*** Begin section ***

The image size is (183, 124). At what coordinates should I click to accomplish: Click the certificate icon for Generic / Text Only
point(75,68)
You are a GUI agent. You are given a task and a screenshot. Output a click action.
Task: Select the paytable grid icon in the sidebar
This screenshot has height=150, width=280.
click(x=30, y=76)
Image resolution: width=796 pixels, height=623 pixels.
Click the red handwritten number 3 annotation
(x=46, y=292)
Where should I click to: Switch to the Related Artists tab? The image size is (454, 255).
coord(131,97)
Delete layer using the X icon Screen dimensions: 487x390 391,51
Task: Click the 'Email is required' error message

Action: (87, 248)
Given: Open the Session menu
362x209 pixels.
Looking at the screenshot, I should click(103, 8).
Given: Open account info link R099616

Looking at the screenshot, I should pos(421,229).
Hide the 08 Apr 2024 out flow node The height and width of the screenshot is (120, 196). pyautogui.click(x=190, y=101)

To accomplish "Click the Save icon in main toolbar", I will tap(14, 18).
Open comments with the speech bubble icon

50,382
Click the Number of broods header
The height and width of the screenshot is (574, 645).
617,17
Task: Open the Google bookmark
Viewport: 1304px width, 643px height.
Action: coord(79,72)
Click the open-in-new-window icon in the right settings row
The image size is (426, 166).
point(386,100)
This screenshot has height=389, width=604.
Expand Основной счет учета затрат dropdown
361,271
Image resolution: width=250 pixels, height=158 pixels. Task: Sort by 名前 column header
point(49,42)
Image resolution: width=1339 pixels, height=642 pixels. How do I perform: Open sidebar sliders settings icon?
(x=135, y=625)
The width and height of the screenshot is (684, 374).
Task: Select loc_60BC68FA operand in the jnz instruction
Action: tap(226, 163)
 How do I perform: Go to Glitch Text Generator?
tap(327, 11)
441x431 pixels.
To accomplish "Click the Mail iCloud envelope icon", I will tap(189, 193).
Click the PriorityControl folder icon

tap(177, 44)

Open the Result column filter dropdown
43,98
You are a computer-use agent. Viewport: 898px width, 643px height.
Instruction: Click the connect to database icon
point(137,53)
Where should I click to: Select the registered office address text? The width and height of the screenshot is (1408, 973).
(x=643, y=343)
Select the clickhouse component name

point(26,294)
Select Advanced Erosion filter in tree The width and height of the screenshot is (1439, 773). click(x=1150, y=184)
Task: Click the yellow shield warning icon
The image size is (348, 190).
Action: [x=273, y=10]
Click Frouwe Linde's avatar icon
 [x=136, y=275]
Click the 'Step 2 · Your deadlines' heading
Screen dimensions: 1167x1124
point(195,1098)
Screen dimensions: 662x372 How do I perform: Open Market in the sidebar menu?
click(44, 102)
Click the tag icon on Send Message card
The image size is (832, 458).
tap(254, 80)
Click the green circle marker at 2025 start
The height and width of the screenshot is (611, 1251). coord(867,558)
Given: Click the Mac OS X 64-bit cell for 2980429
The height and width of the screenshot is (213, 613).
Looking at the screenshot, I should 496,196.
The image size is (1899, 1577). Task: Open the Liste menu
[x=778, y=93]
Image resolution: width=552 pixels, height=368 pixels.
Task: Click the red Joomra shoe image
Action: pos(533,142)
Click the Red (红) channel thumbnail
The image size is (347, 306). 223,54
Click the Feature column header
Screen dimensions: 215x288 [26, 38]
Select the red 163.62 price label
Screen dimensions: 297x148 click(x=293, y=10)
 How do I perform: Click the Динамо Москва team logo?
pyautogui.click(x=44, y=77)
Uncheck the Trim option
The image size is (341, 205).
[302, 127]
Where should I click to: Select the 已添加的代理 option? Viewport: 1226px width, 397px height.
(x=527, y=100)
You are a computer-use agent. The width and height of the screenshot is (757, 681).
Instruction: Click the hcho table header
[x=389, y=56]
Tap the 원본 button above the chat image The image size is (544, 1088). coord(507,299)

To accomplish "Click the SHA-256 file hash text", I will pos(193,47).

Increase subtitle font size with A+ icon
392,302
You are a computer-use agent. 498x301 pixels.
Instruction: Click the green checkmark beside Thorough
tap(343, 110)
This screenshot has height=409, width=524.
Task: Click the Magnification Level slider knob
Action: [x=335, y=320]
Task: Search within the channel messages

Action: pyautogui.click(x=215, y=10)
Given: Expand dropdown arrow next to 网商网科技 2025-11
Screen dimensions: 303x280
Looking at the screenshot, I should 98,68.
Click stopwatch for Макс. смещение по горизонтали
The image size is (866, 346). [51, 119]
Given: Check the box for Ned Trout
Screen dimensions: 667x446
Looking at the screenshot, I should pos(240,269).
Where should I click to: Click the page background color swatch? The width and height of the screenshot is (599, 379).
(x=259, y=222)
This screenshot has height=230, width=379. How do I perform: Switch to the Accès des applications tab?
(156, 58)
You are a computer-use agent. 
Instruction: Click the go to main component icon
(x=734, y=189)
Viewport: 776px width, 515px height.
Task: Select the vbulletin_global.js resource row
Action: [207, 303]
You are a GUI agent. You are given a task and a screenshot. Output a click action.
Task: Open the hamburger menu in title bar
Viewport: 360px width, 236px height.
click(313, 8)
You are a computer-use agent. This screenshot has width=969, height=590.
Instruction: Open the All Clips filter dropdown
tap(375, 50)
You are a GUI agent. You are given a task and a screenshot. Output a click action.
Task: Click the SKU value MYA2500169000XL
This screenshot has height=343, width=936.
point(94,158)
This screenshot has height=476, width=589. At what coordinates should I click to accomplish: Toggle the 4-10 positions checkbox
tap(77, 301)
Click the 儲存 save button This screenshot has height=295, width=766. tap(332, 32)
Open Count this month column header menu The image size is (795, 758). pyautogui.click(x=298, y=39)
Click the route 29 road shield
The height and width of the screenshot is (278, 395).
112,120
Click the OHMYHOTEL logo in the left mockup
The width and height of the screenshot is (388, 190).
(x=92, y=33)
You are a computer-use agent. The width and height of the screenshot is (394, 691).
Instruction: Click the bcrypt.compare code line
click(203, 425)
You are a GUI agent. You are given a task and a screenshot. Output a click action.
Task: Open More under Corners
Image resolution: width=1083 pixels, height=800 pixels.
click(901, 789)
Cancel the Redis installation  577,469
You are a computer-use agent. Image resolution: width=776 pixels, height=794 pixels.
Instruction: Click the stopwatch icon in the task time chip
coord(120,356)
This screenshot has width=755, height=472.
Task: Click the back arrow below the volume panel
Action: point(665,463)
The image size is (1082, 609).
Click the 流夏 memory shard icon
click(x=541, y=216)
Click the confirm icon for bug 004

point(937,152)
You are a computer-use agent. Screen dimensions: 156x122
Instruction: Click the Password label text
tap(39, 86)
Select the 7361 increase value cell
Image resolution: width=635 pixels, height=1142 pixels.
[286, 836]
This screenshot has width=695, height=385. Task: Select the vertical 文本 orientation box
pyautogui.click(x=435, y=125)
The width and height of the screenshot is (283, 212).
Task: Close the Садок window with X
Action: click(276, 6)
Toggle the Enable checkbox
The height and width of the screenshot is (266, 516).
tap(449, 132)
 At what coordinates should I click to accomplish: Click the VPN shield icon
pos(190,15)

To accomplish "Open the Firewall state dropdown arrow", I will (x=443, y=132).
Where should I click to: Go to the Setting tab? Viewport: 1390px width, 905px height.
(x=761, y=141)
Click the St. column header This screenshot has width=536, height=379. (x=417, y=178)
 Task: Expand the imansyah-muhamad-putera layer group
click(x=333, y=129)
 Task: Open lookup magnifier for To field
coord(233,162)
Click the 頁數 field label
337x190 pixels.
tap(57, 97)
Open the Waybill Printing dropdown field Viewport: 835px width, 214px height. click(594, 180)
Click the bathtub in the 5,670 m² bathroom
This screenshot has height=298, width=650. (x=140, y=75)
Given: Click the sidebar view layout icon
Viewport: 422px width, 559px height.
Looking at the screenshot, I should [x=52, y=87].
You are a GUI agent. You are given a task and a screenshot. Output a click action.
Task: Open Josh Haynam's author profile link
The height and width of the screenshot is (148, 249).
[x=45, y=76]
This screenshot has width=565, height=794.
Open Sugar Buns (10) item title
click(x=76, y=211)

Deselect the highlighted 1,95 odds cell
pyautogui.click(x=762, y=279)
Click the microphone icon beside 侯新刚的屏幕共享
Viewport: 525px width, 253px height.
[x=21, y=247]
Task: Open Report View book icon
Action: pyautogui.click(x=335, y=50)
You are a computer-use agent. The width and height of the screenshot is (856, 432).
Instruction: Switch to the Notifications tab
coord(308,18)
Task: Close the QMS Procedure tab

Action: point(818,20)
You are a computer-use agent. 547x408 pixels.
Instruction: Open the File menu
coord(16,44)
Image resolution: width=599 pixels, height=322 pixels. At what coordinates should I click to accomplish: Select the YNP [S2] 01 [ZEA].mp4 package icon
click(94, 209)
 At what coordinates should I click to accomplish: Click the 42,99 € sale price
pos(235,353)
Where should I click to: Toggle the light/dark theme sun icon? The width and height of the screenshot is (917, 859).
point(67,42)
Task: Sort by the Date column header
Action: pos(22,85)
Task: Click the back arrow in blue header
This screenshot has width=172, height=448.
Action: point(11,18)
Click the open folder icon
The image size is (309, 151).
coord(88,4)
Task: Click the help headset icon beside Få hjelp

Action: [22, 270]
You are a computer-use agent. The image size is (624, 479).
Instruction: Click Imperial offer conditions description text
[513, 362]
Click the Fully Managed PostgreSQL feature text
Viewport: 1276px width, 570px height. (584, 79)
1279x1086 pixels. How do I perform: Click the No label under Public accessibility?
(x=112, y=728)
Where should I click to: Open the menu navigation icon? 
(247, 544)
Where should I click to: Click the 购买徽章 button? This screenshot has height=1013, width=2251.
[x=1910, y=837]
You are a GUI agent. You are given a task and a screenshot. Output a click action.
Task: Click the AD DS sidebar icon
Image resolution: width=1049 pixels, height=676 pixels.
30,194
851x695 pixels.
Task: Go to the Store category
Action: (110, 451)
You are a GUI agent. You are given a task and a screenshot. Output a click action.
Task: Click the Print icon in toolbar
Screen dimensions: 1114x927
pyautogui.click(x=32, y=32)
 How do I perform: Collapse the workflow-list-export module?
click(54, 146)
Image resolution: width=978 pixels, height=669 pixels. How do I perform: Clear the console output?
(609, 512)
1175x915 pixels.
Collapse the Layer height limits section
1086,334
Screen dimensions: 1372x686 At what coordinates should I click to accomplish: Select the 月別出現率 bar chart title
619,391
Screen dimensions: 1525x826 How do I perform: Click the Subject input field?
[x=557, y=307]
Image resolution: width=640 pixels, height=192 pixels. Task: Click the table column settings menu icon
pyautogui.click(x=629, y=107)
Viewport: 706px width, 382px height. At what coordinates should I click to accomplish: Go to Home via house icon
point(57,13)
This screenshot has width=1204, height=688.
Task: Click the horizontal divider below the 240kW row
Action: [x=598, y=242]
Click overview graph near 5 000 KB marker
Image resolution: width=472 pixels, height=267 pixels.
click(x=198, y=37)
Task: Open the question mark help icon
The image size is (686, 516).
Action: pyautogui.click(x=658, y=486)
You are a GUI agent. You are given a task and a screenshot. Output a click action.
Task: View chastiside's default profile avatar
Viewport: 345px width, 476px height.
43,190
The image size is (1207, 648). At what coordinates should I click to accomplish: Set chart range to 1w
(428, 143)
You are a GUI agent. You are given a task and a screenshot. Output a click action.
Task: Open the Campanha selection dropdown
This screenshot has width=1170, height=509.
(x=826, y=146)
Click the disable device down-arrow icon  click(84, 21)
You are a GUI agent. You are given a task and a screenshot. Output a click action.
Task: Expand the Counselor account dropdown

*** End section ***

Where a line of the data holds the word "profile", copy that line.

Task: Open Josh Haynam's author profile link
Task: View chastiside's default profile avatar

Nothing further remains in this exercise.